Ages Of Discord: A Structural-Demographic Analysis Of American History, by Peter Turchin
In reading this book, I was struck by the fact that there are really two types of books by this author, and both of them are great kinds of books. One sort of book is where the author lets his inner nerd take over and explore the periodicity of cycles through elegant mathematics, demonstrating the rigorous logic and statistical reasoning behind his ideas, which is where this book belongs. The other sort of book is where the author restrains his inner math nerd and writes elegant prose explaining his ideas in layman’s terms so that they may be understood by a wider audience, which is where his more popular books sit, including the book which inspired the name of my blog. I am enough of a math nerd myself, I must admit, that I understood what the author was getting at, but in reading this book I can fully understand why it is that the author’s prophecy that the United States would enter into a time of crisis in the 2020s was entirely missed by the journos who might otherwise have picked up on his savvy understanding of underlying structural dynamics within the United States that would indicate the high likelihood of a crisis occurring as we speak, which we are definitely in. The fact that this prophecy was made before Trump’s election, Covid-19, and the collapse of legitimacy post-2016 in the American nation towards institutions of government on both sides of the political spectrum is impressive and indicates that the author is really onto something even though he hedges his bets as far as how the crisis will resolve.
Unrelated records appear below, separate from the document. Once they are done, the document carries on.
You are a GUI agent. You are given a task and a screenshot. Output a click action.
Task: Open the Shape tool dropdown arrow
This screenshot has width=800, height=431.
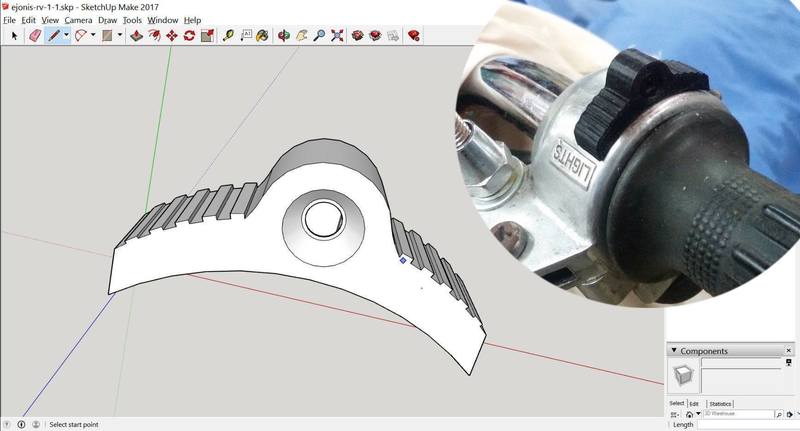point(119,35)
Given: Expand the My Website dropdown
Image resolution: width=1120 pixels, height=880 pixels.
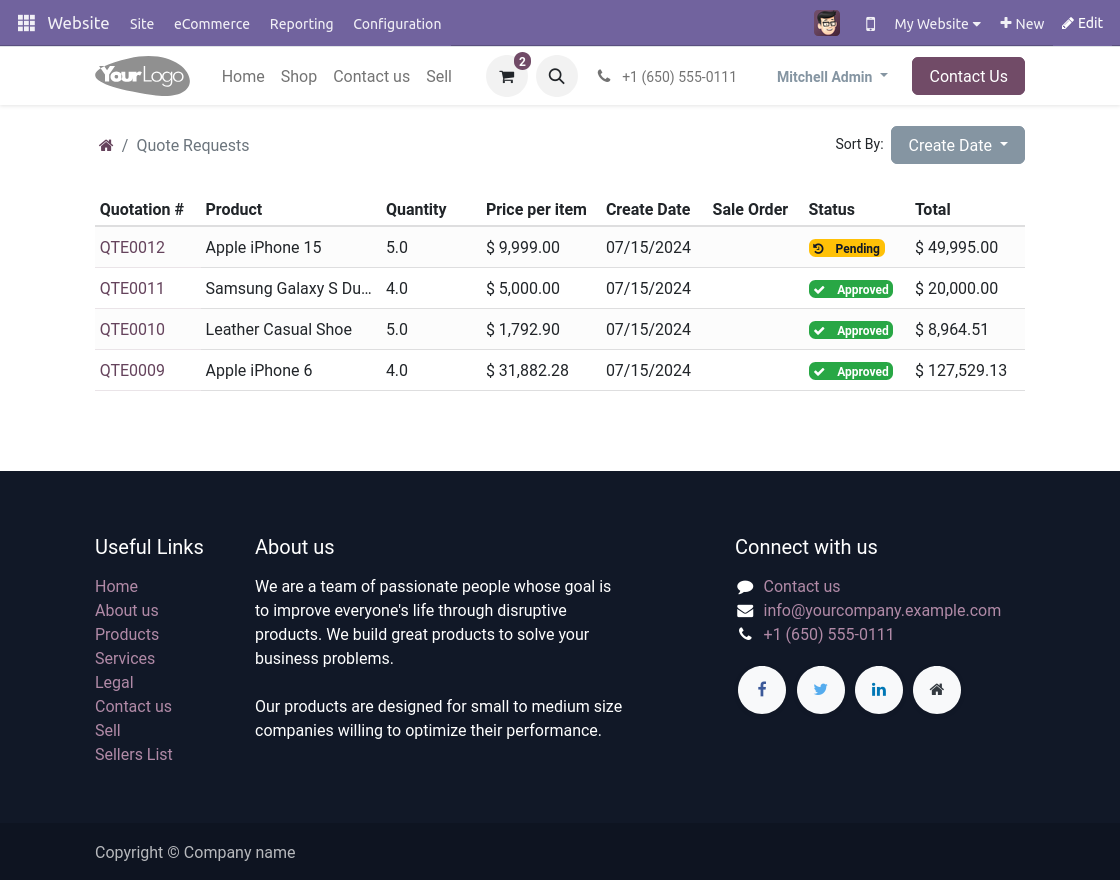Looking at the screenshot, I should click(937, 24).
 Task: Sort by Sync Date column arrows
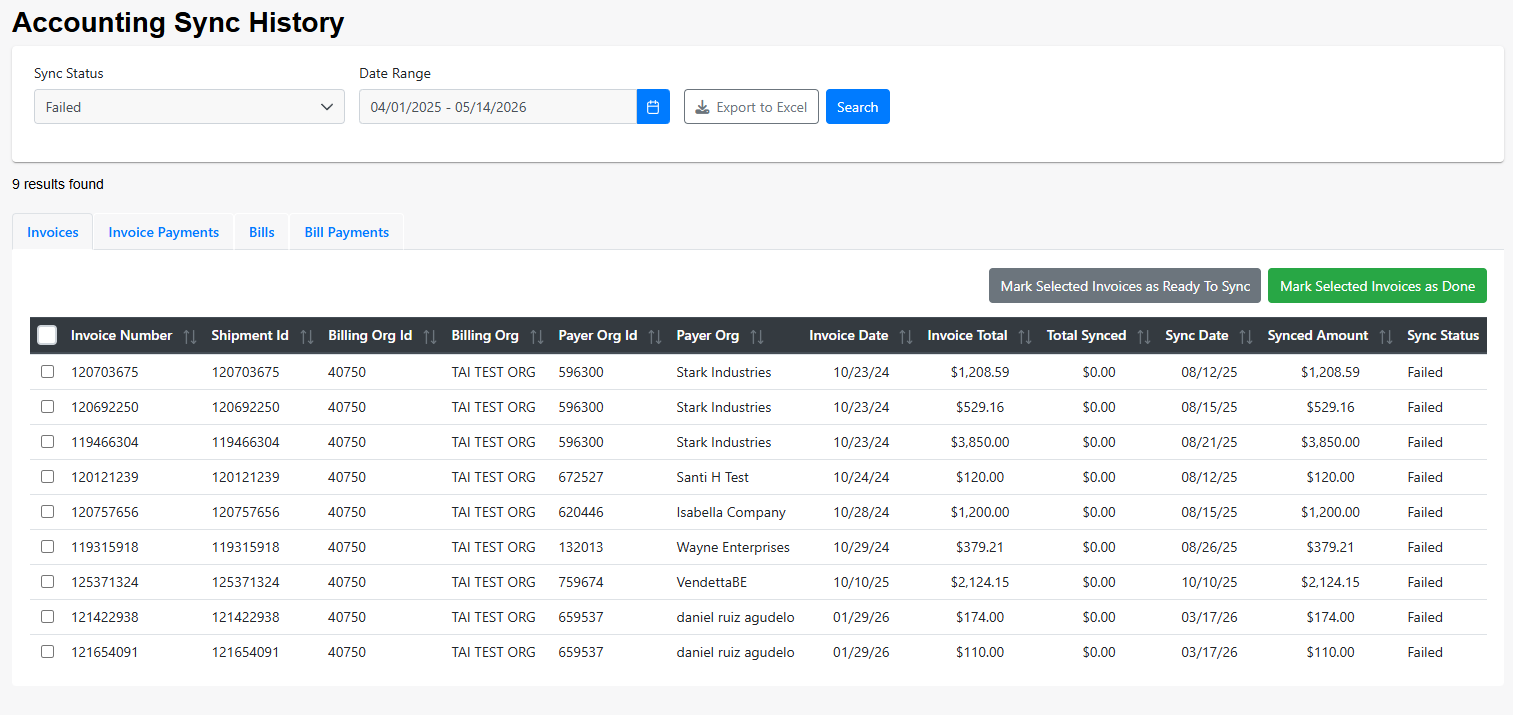click(1246, 337)
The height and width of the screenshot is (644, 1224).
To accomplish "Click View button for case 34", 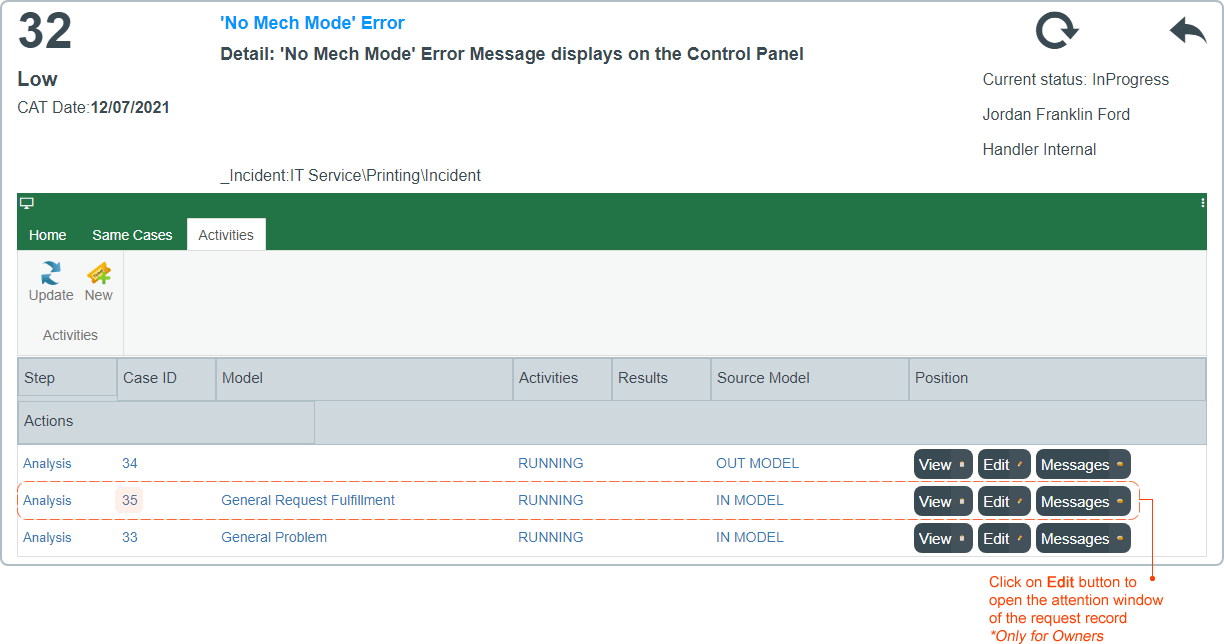I will coord(943,464).
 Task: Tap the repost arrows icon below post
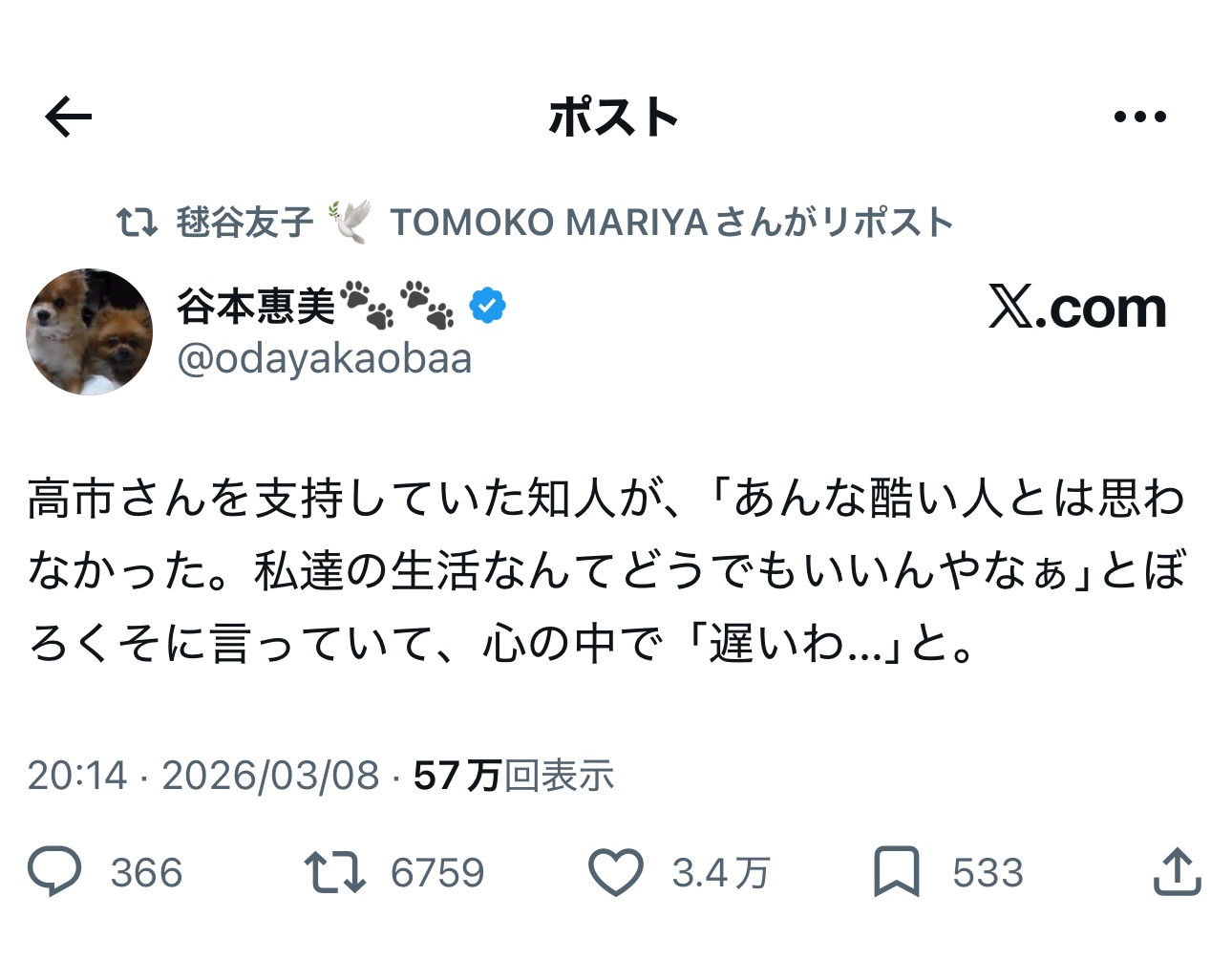pyautogui.click(x=334, y=872)
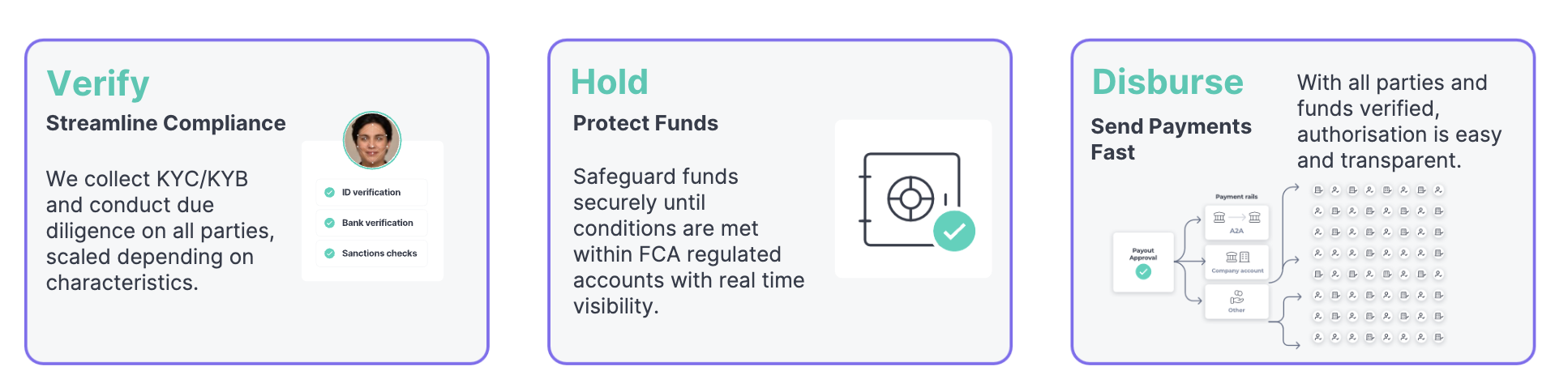This screenshot has width=1568, height=392.
Task: Click the Company account building icon
Action: [1236, 257]
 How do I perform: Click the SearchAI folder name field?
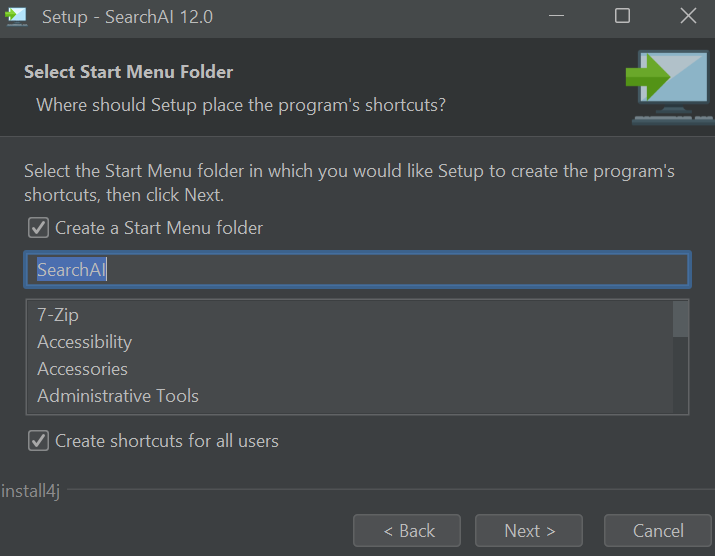pyautogui.click(x=357, y=270)
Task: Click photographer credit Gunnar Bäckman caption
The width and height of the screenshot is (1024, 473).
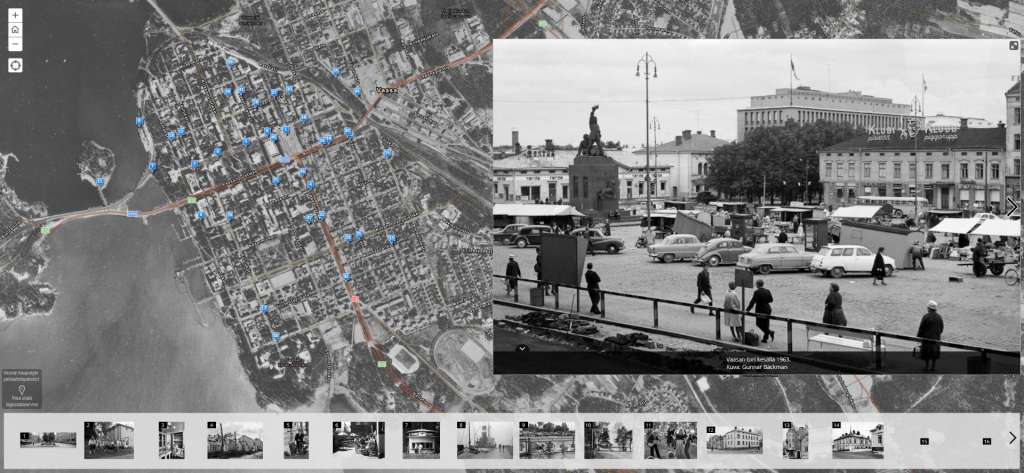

This book is a bit less than 250 pages in length, and is divided into four parts and 14 chapters. After a short preface, the first part of the book discusses the theoretical introduction to the work (I), which discusses the multi-secular cycles in historical and modern societies (1) as well as the way in which structural-demographic processes are mathematically modeled (2). This is followed by an overview of notable and important structural demographic variables from 1780 to 2010 (II), namely demography and wellbeing (3), elite dynamics (4), the state (5), and dynamics of sociopolitical instability (6), like political violence. This is followed by a discussion of the complete secular cycle from the American Revolution to the Great Depression from around 1780 to 1930 (III), divided by a discussion of long term trends (7), the antebellum era (8), the road to the Civil War, which provides a dynamical model of America just before the Civil War (9), and the period from the Gilded Age to the New Deal (10). The last part of the book then looks at the incomplete current secular cycle from 1930 to 2010 (IV), with chapters on long-term trends between 1930 and 2010 (11), a dynamics model of the period from the New Deal to the Reagan Revolution (12), the social pressures for instability that have continued from the 1970s to today (13), and a conclusion about two ages of discord (14). The book ends with references cited and an index.
Indeed, This book indicates that it is likely going to be a crisis period for a while, barring any massive changes in the United States that would deal with the underlying causes of American misery–wages that have been stagnant to declining for 50 years already, and a corrupt and incompetent elite along with way too many elite aspirants who are convinced (not wrongly) that they could do it better. How exactly things will turn out depends on the little decisions of history, such as the perceived fairness and justice of elections, the graciousness of losers to vacate office and seek to enter retirement communities to open up positions to new elites, as well as the cessation of efforts to demonize the core demographic within the United States and the recovery of some sense of opportunity for the mass of ordinary people. Those who are pessimistic about how people will act as well as the quality of leaders we have and will have within the next couple of decades will likely not be optimistic about how this crisis is going to turn out, since we appear for a variety of reasons to be in a secular crisis within the English-speaking world, the sort of time where people fight it out over religion, politics, immigration, morality, and legitimacy throughout the English-speaking world. The signs, in other words, don’t look good, even if you can only read the text and not understand the underlying mathematics.